- WHAT YOU SHOULD DO: A single number is required: how many lines in the data below contain "agent".

------ EXCERPTED DATA

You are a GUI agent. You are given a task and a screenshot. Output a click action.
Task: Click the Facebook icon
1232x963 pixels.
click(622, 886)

------------
------ EXCERPTED DATA

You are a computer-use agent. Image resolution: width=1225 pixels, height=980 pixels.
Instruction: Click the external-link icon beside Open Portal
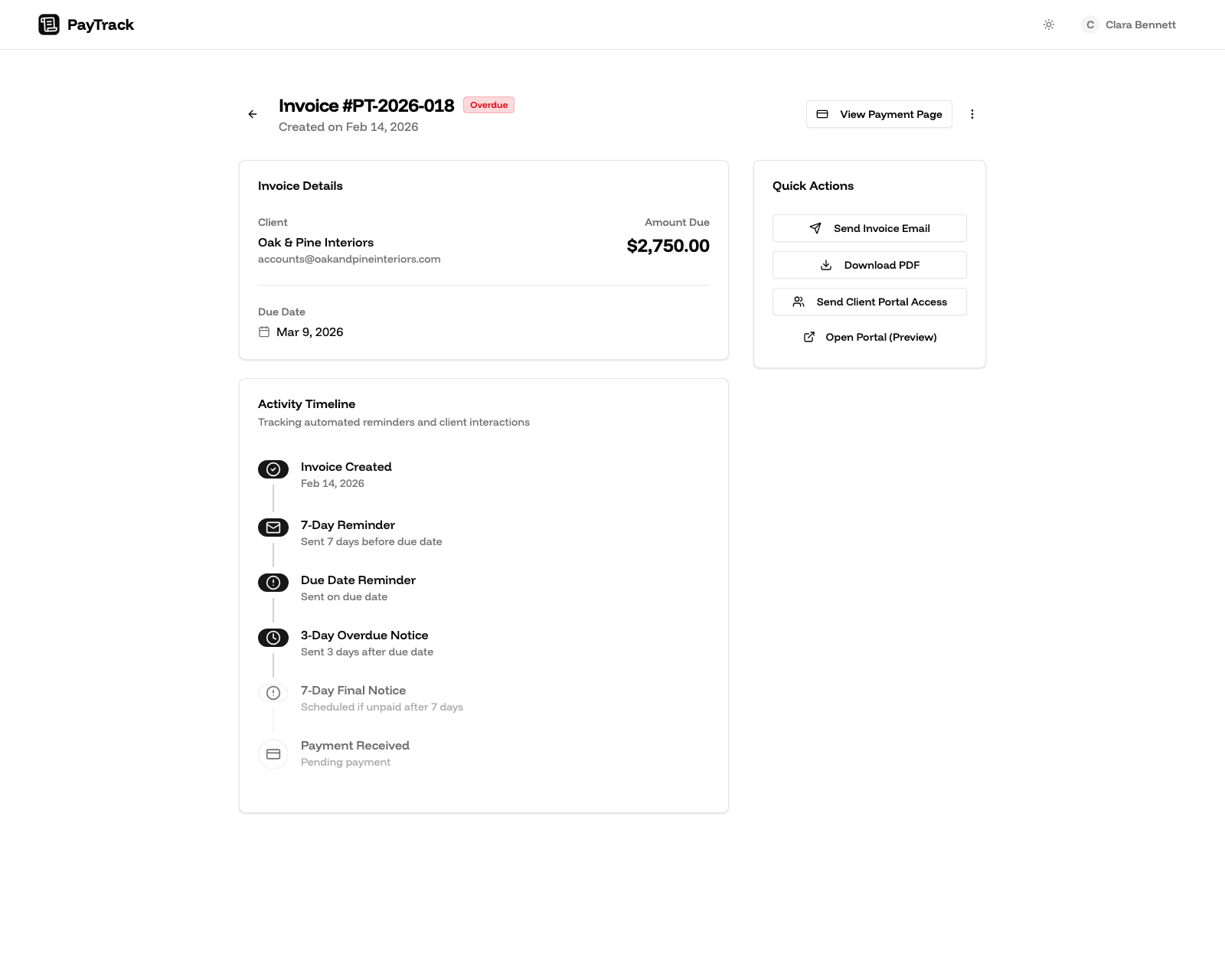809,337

------------

- RESULT: 2